Collectors

Collectors run the environment-agent interaction loop and record sampled data to the batch buffer. The serial sampler runs one collector, and in parallel samplers, each worker process runs one collector. Different collectors are needed for CPU-agent vs GPU-agent samplers.

In general, collectors will execute a for loop over time steps, and and inner for loop over environments, and step each environment one at a time. At every step, all information (e.g. observation, env_info, etc.) is recorded to its place in the pre-allocated batch buffer. All information is also fed to the trajectory-info object for each environment, for tracking trajectory-wise measures.

Evaluation collectors only record trajectory-wise results.

Training Collectors

Base Components

class rlpyt.samplers.collectors.BaseCollector(rank, envs, samples_np, batch_T, TrajInfoCls, agent=None, sync=None, step_buffer_np=None, global_B=1, env_ranks=None)

Class that steps environments, possibly in worker process.

start_envs()

e.g. calls reset() on every env.

start_agent()

In CPU-collectors, call agent.collector_initialize() e.g. to set up vector epsilon-greedy, and reset the agent.

collect_batch(agent_inputs, traj_infos)

Main data collection loop.

reset_if_needed(agent_inputs)

Reset agent and or env as needed, if doing between batches.

class rlpyt.samplers.collectors.DecorrelatingStartCollector(rank, envs, samples_np, batch_T, TrajInfoCls, agent=None, sync=None, step_buffer_np=None, global_B=1, env_ranks=None)

Bases: rlpyt.samplers.collectors.BaseCollector

Collector which can step all environments through a random number of random actions during startup, to decorrelate the states in training batches.

start_envs(max_decorrelation_steps=0)

Calls reset() on every environment instance, then steps each one through a random number of random actions, and returns the resulting agent_inputs buffer (observation, prev_action, prev_reward).

CPU-Agent Collectors

class rlpyt.samplers.parallel.cpu.collectors.CpuResetCollector(rank, envs, samples_np, batch_T, TrajInfoCls, agent=None, sync=None, step_buffer_np=None, global_B=1, env_ranks=None)

Bases: rlpyt.samplers.collectors.DecorrelatingStartCollector

Collector which executes agent.step() in the sampling loop (i.e. use in CPU or serial samplers.)

It immediately resets any environment which finishes an episode.

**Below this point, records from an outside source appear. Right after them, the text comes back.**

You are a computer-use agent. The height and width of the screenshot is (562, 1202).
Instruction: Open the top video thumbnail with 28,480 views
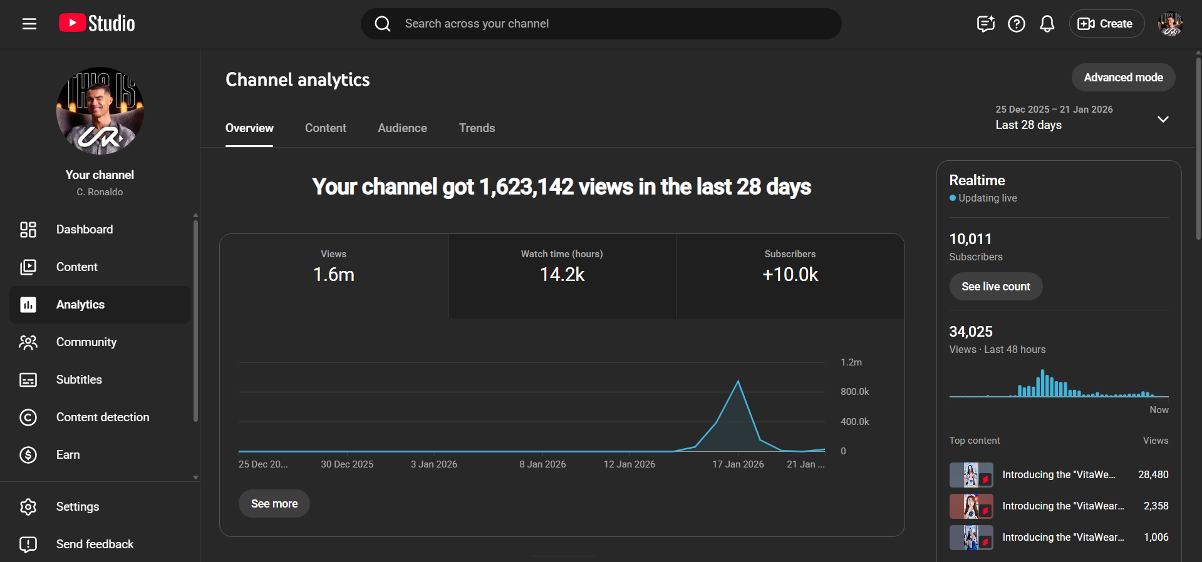click(x=971, y=475)
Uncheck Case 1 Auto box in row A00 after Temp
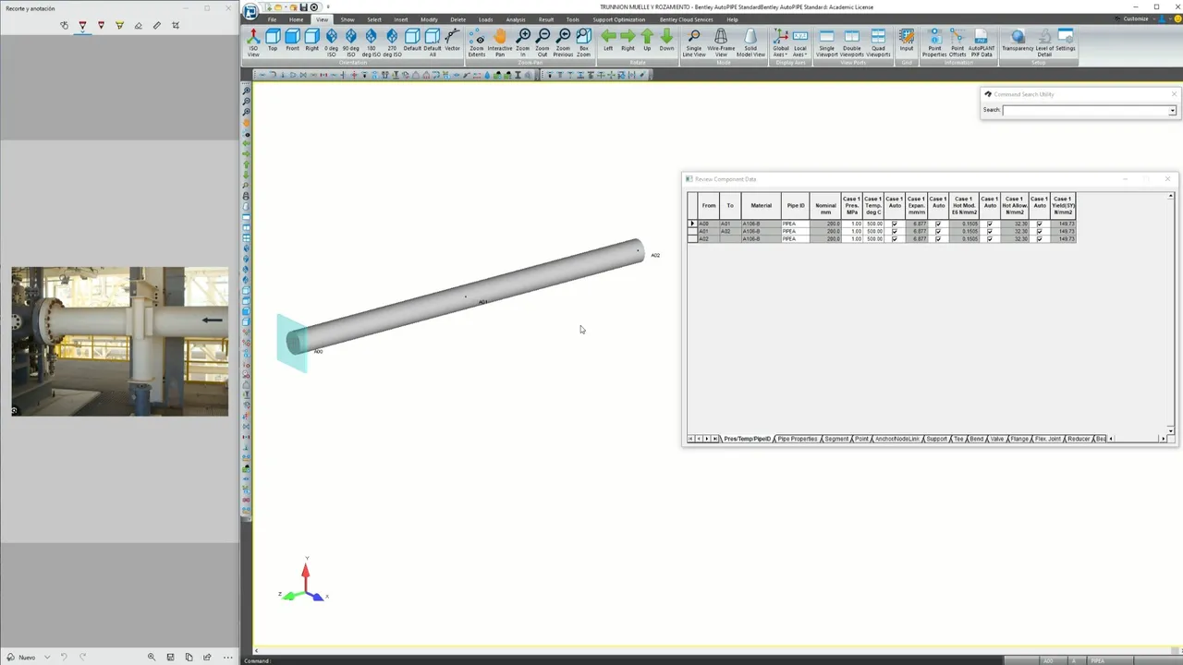The image size is (1183, 665). (x=895, y=224)
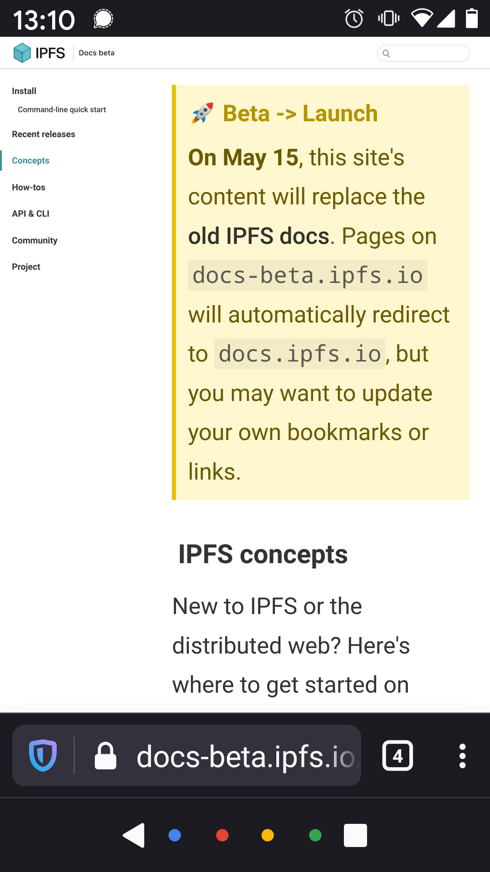Open the Project section
The height and width of the screenshot is (872, 490).
click(x=26, y=267)
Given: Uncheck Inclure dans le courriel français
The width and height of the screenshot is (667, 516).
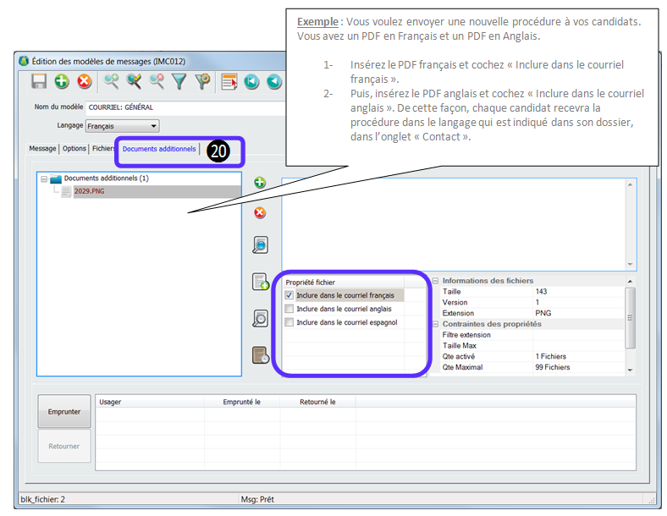Looking at the screenshot, I should pyautogui.click(x=289, y=295).
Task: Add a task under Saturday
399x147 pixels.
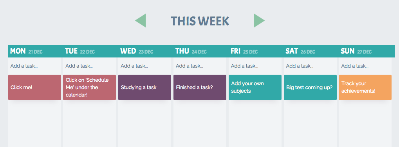Action: tap(310, 66)
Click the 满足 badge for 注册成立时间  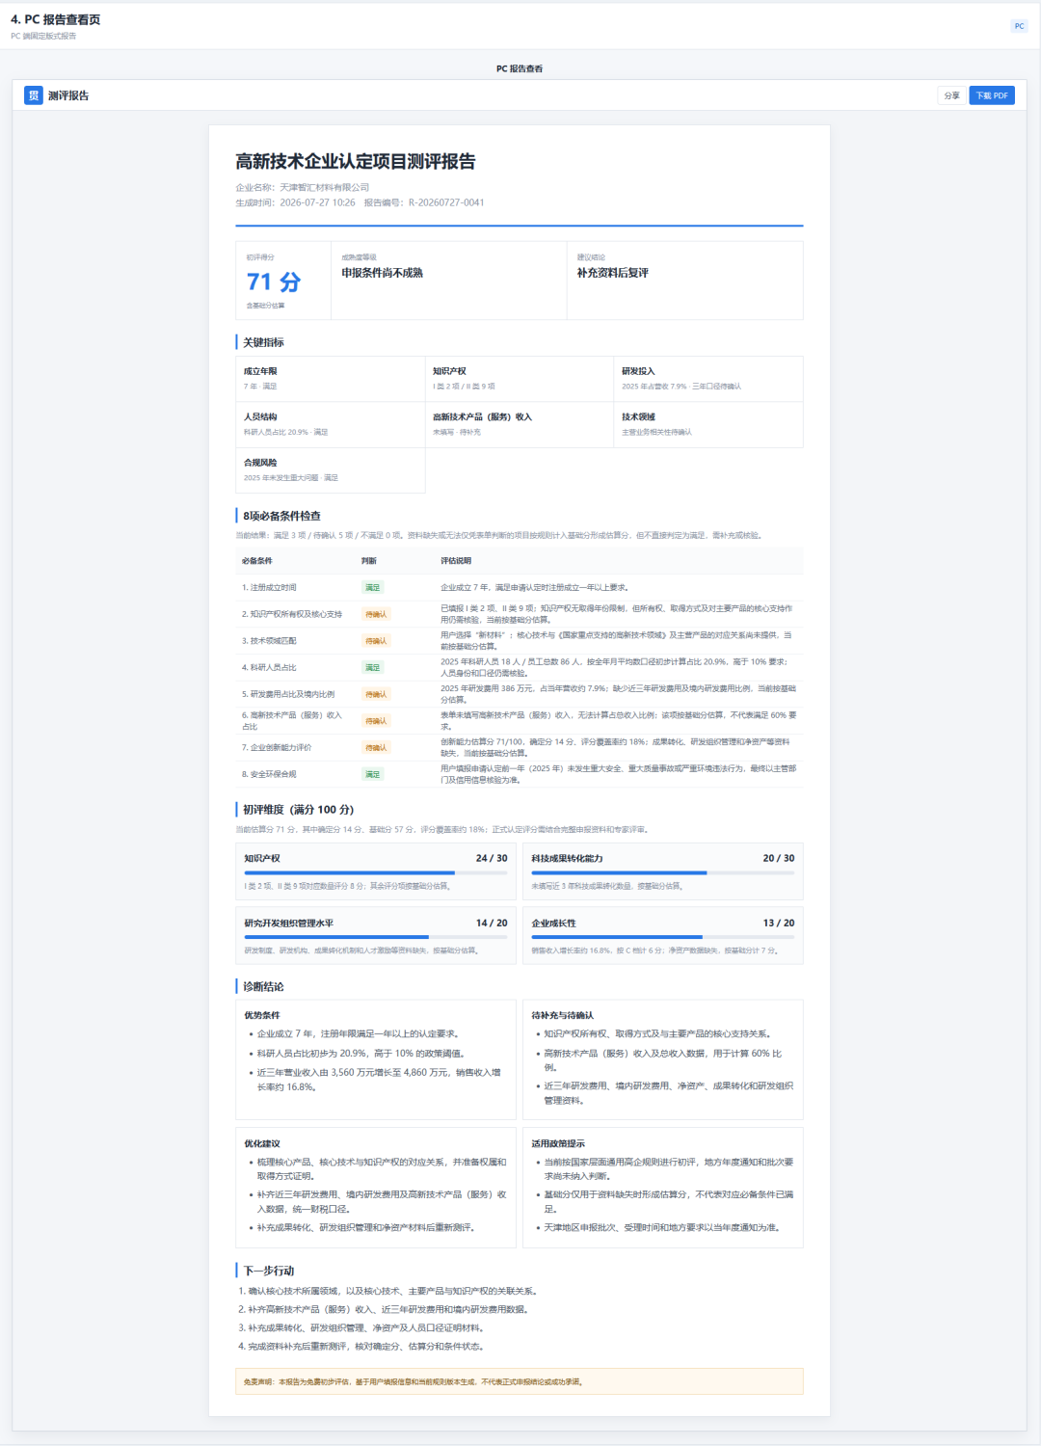point(372,587)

This is typically indicated by the environment returning done=True. But this collector defers to the done signal only after looking for env_info["traj_done"], so that RL episodes can end without a call to env_reset() (e.g. used for episodic lives in the Atari env). The agent gets reset based solely on done.

class rlpyt.samplers.parallel.cpu.collectors.CpuWaitResetCollector(*args, **kwargs)

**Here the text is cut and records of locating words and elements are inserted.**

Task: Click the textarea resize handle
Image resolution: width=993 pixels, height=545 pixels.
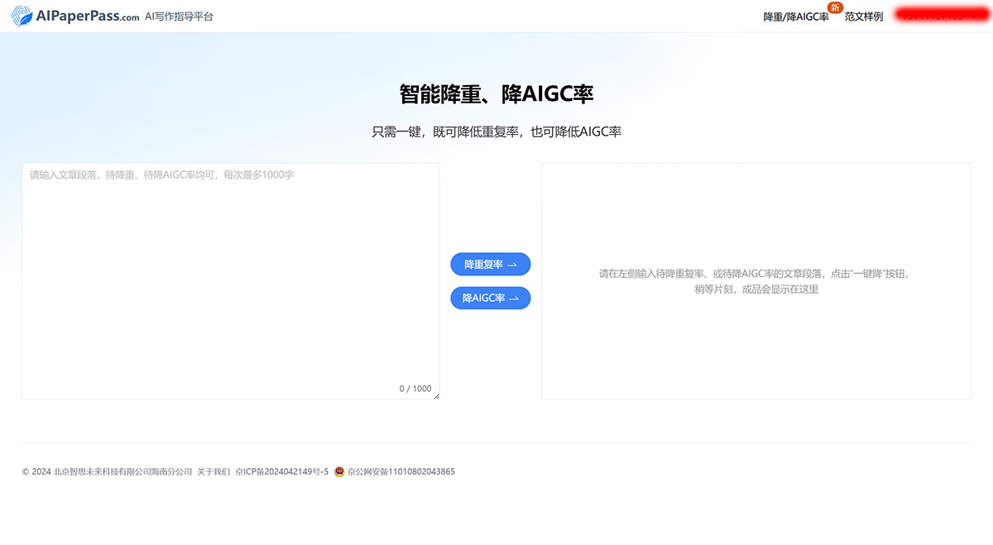Action: (x=437, y=397)
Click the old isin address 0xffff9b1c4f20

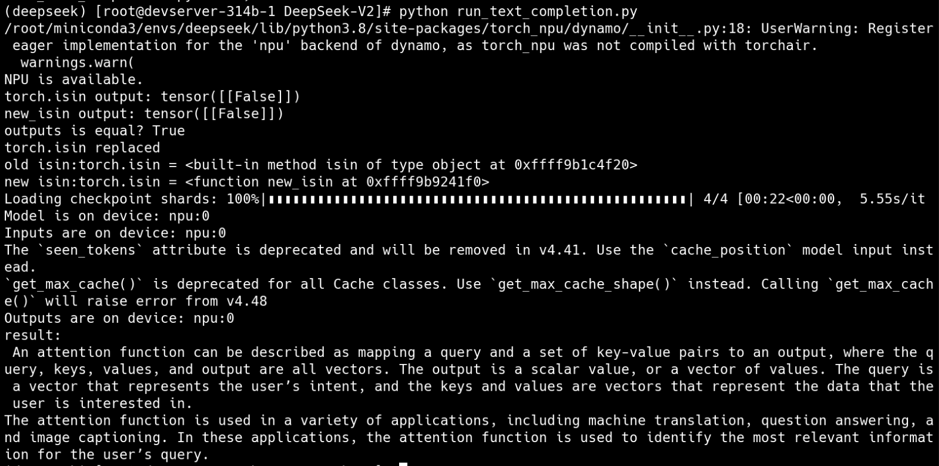(x=576, y=165)
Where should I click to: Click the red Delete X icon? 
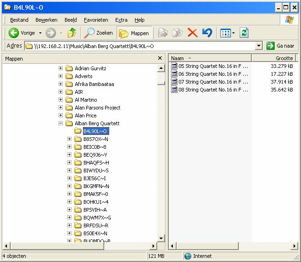point(192,33)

Bases: rlpyt.samplers.collectors.DecorrelatingStartCollector

Collector which executes agent.step() in the sampling loop.

It waits to reset any environments with completed episodes until after the end of collecting the batch, i.e. the done environment is bypassed in remaining timesteps, and zeros are recorded into the batch buffer.

Waiting to reset can be beneficial for two reasons. One is for training recurrent agents; PyTorch’s built-in LSTM cannot reset in the middle of a training sequence, so any samples in a batch after a reset would be ignored and the beginning of new episodes would be missed in training. The other reason is if the environment’s reset function is very slow compared to its step function; it can be faster overall to leave invalid samples after a reset, and perform the environment resets in the workers while the master process is training the agent (this was true for massively parallelized Atari).

GPU-Agent Collectors

class rlpyt.samplers.parallel.gpu.collectors.GpuResetCollector(rank, envs, samples_np, batch_T, TrajInfoCls, agent=None, sync=None, step_buffer_np=None, global_B=1, env_ranks=None)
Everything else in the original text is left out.